### [EXERCISES TO COMPLETE]
1. In the passage on the "Bring Chicago Home" ordinance, how much annual revenue would the original version of the ordinance have generated for the city?
2. Using the passage on the "Bring Chicago Home" ordinance, say whether each statement agrees with it: (a) the original version of the ordinance would have lowered the tax rate on properties sold for less than $1 million; (b) Tom Benedetto is director of local advocacy for Illinois REALTORS; (c) the original version proposed raising the transfer tax from 0.75% to 2.65%.

### [TEXT PASSAGE]
Ald. David Moore (17th) said, while he supports the idea behind the "Bring Chicago Home" ordinance, he could not vote for it on Tuesday, in part because he believes the city should be trying to get even more money to fight homelessness. The original version of the ordinance called for tripling the transfer tax on all properties sold for $1 million and above - from 0.75% to 2.65% - and would not have reduced the tax rate on properties sold for less than $1 million. That plan would have generated an estimated $160 million in annual revenue for the city.

"If our focus is on getting money for the homeless, then we shouldn't have been decreasing anything," Moore said. 

Critics have said the tax plan would result in landlords increasing rents on tenants, limit future development, and hurt downtown commercial property owners still struggling to fill vacant office spaces in the wake of the COVID-19 pandemic.

Tom Benedetto, director of local advocacy for Illinois REALTORS, said in a committee meeting earlier this month that the city's economy and housing market are already in trouble and "on the verge of further decline," and would be hurt even more with the proposed tax hike for more expensive properties.

### [COLLECTED MATERIAL]

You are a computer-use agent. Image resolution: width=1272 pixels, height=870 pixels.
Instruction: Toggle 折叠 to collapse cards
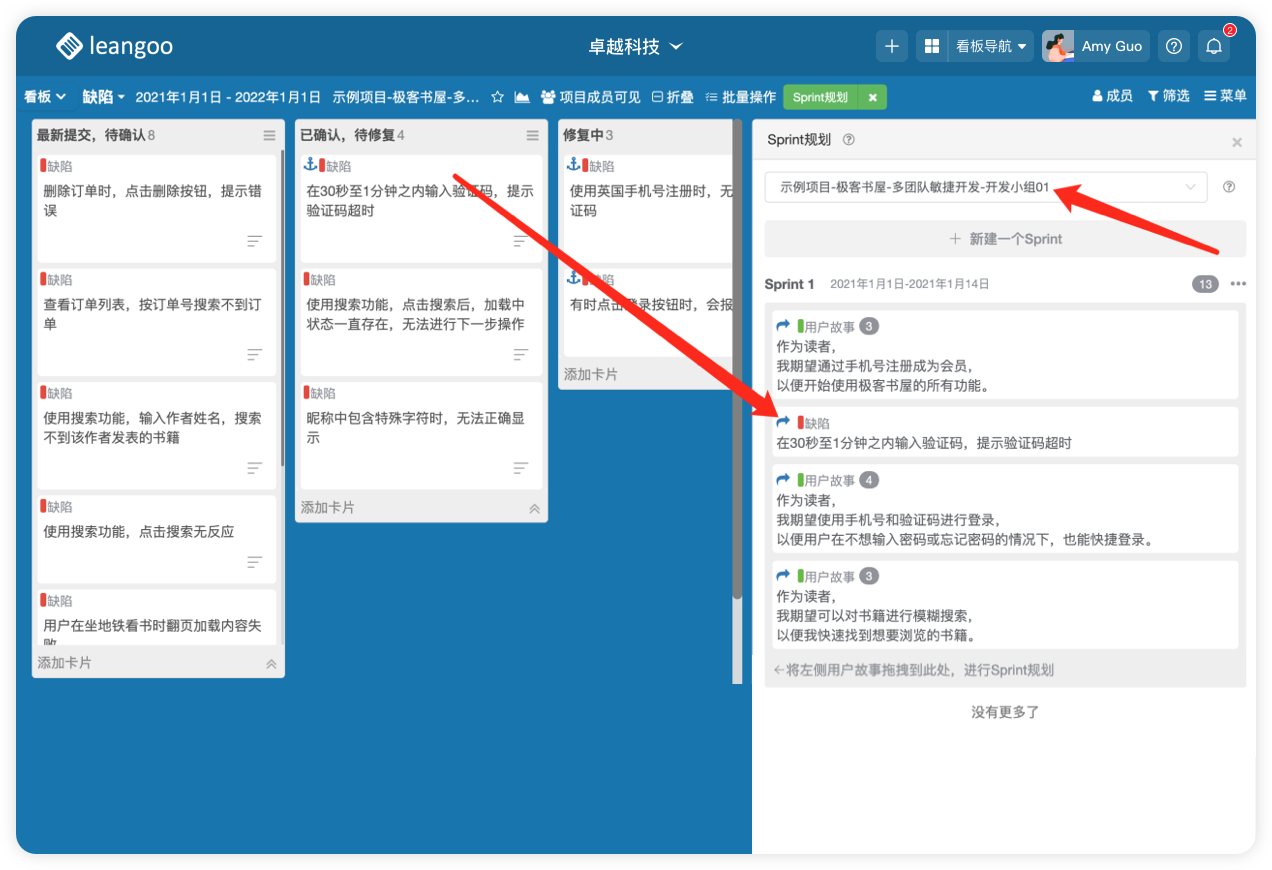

### [EXPECTED OUTPUTS]
1. An estimated $160 million in annual revenue.

2.
(a) No: "would not have reduced the tax rate on properties sold for less than $1 million"
(b) Yes: "Tom Benedetto, director of local advocacy for Illinois REALTORS"
(c) Yes: "from 0.75% to 2.65%"